Kidnappers in Ecuador resort to cutting off victims’ fingers to get hefty ransoms as crime jumps
- Ecuador is in grip of a ‘frightening’ campaign of attacks where kidnappers regularly amputate the fingers of their victims to seek a quick payout
- Those held for ransom are often kept in bathrooms, with hands bound and in constant terror, as gangs negotiate with their relatives

Crime has taken a sadistic turn in Ecuador, where kidnappers now regularly amputate the fingers of their victims and send images to pressure relatives to pay higher ransoms.
For decades, Ecuador was a refuge of peace wedged in a dangerous region. But these days, it increasingly resembles nearby Peru and Colombia, two huge producers of cocaine with violent criminal histories.
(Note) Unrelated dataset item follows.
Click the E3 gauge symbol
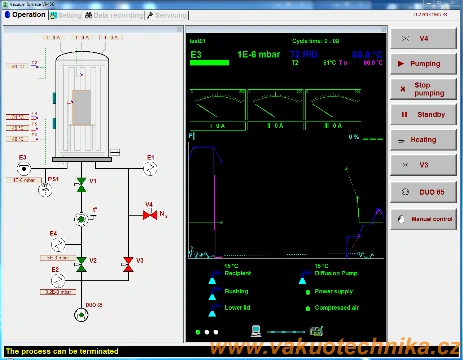The height and width of the screenshot is (360, 463). coord(24,169)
In March, the wife of a businessman in the port city of Guayaquil received images of someone snipping two fingers off her husband’s left hand, threatening to mutilate him further unless they were paid US$100,000.
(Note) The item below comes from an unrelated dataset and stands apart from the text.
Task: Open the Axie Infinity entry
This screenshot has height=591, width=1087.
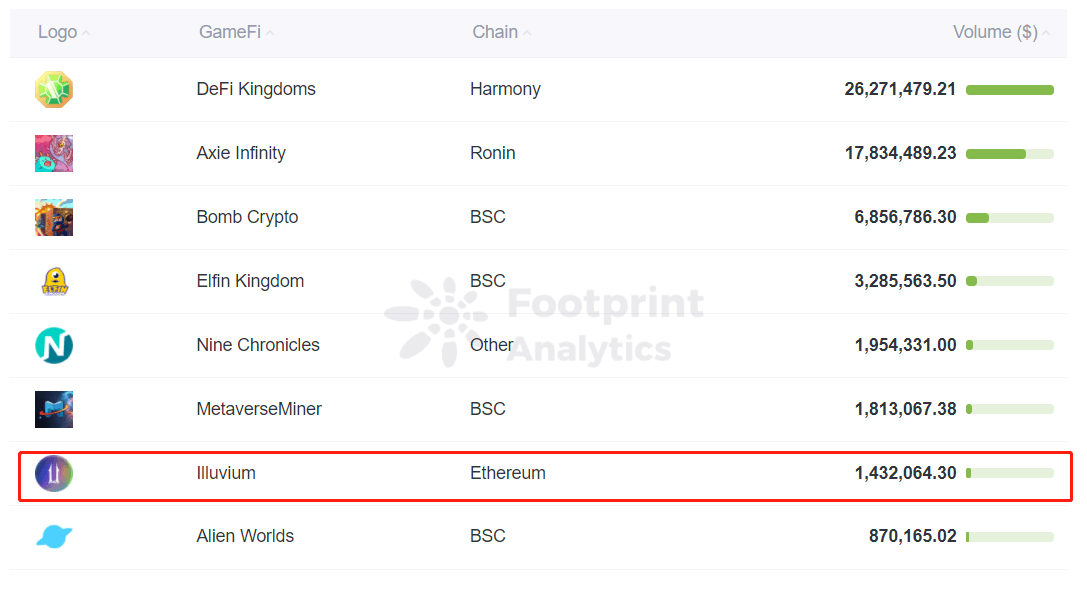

At the end of 2022, police released a photograph of a member of the Chilean navy who’d had two fingers lopped off during a kidnapping while he was in the country visiting a girlfriend.
Social media lit up in April when an X-ray of a hand with no fingers made the rounds. The image was of an Ecuadorean migrant to the United States ensnared in a kidnapping during a holiday back home.
For the first five months of the year, reports of kidnappings tripled to 189 cases compared to the same period in 2022, when 60 cases were tallied.